→ WHAT TO PRODUCE
All lines from the one with "Accept All (1034, 316)" to the end of the entries below must be written out exactly. Leave out any other line.
•••
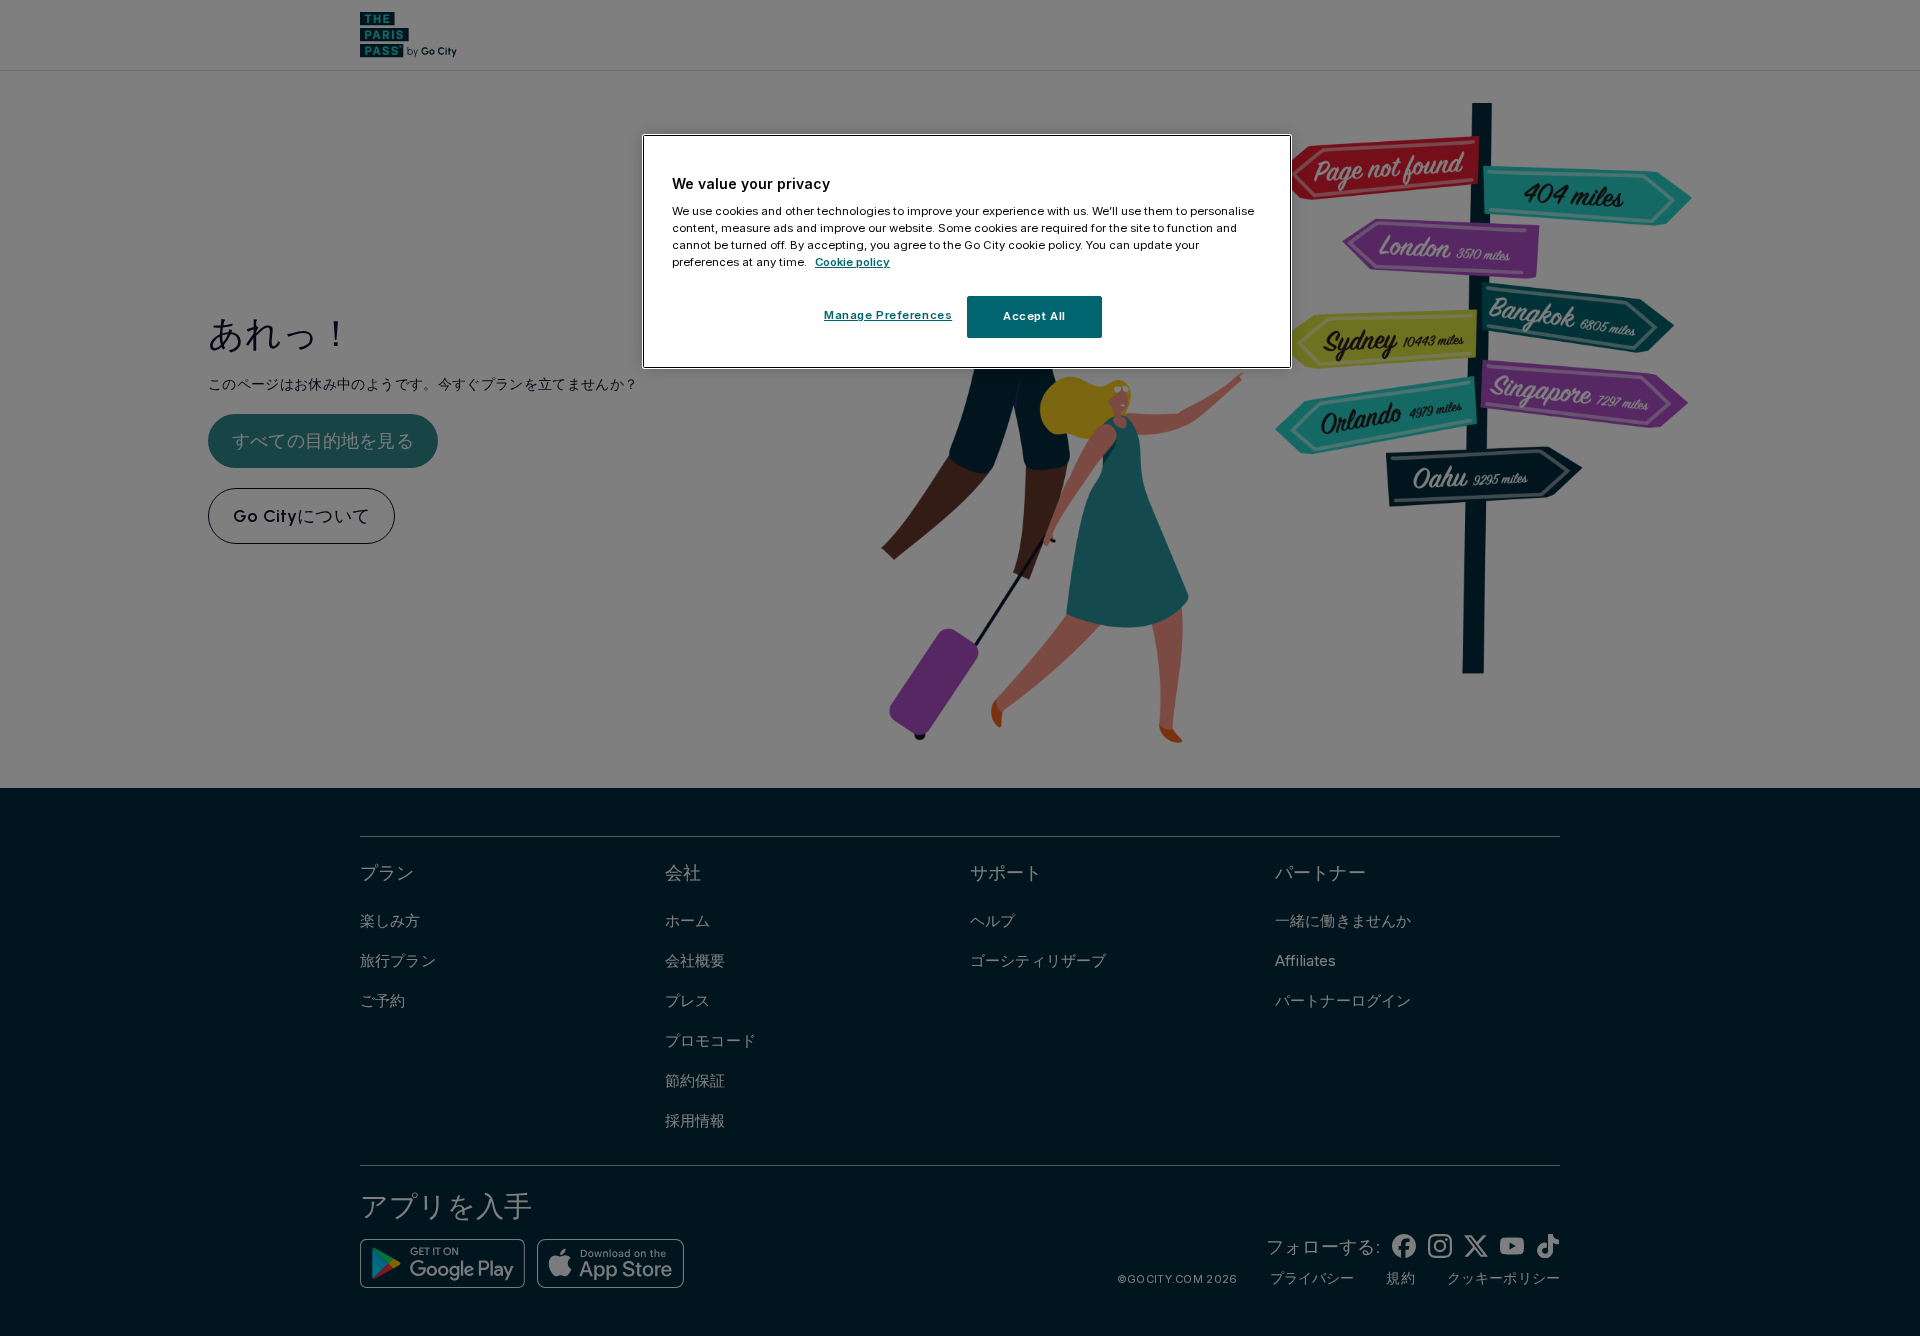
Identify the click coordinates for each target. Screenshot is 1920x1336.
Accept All (1034, 316)
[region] (967, 252)
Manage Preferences (888, 315)
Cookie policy (852, 262)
•••
→ ANSWER SECTION
Accept All (1034, 316)
[region] (967, 252)
Manage Preferences (888, 315)
Cookie policy (852, 262)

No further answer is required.